• EXERCISE:
Copy the records from the line with "At what (x,y)" through the end of the records, keeping both ends, and leave the pictures out of your copy.

• EXTRACTED DATA:
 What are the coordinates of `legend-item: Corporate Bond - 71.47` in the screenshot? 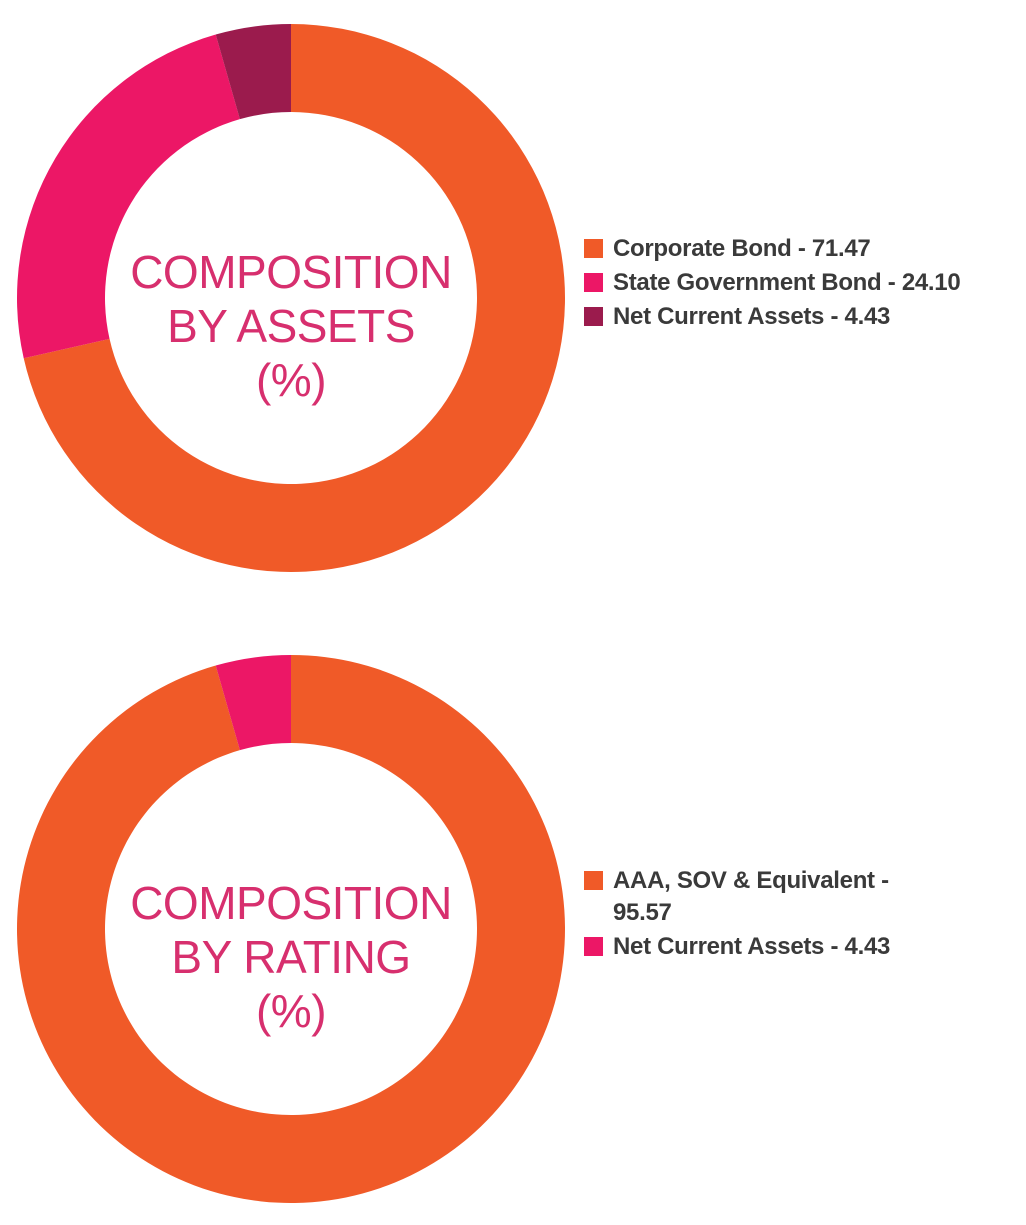 It's located at (804, 249).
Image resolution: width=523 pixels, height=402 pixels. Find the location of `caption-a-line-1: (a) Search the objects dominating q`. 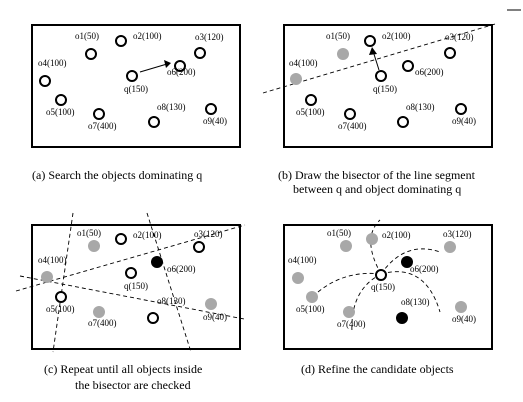

caption-a-line-1: (a) Search the objects dominating q is located at coordinates (117, 175).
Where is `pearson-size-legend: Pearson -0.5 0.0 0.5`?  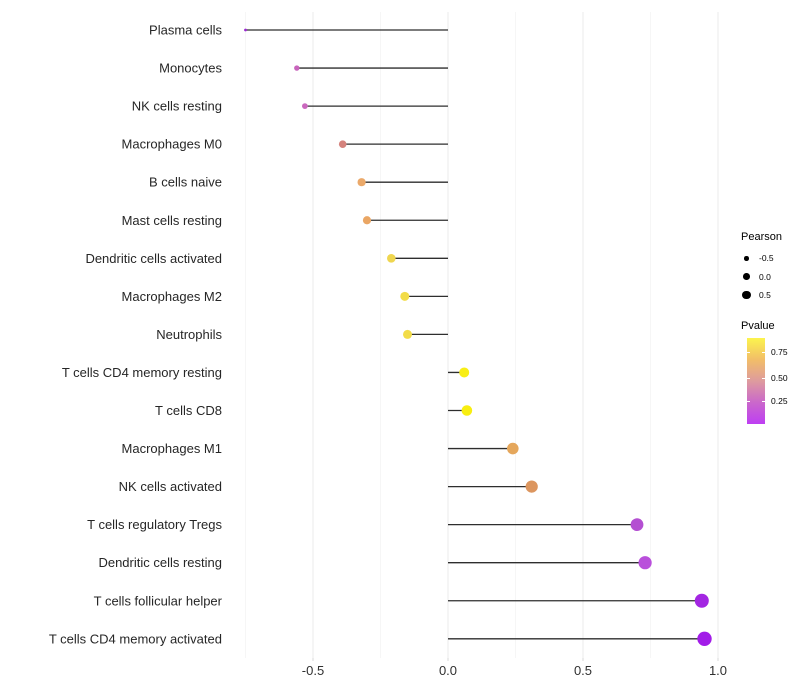
pearson-size-legend: Pearson -0.5 0.0 0.5 is located at coordinates (770, 268).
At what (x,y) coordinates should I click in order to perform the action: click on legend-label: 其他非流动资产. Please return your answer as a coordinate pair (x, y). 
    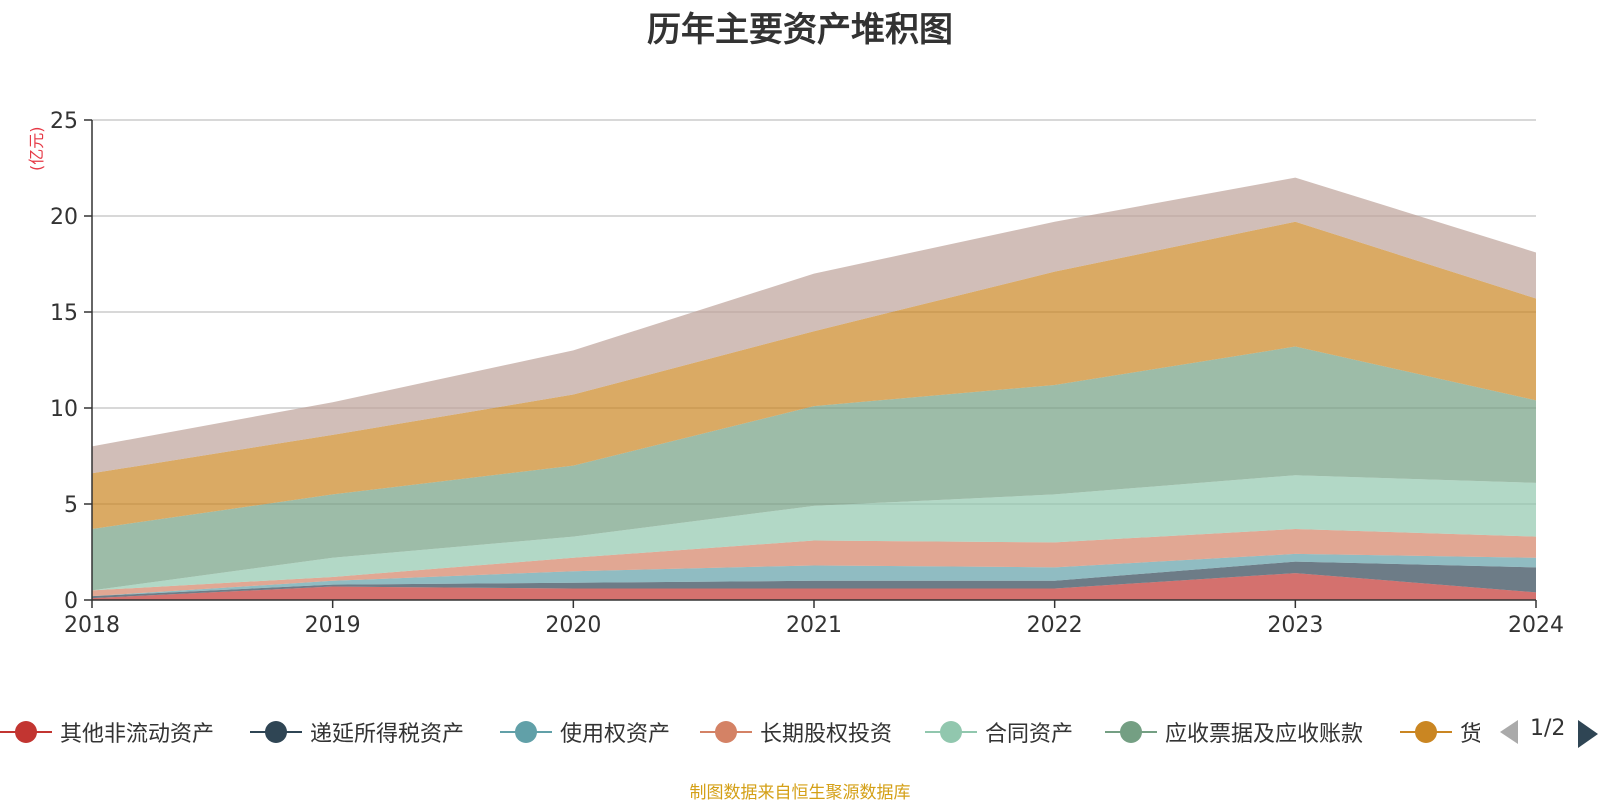
    Looking at the image, I should click on (138, 734).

• TASK RESULT:
At what (x,y) coordinates should I click in order to perform the action: click on legend-label: 其他非流动资产. Please return your answer as a coordinate pair (x, y). 
    Looking at the image, I should click on (138, 734).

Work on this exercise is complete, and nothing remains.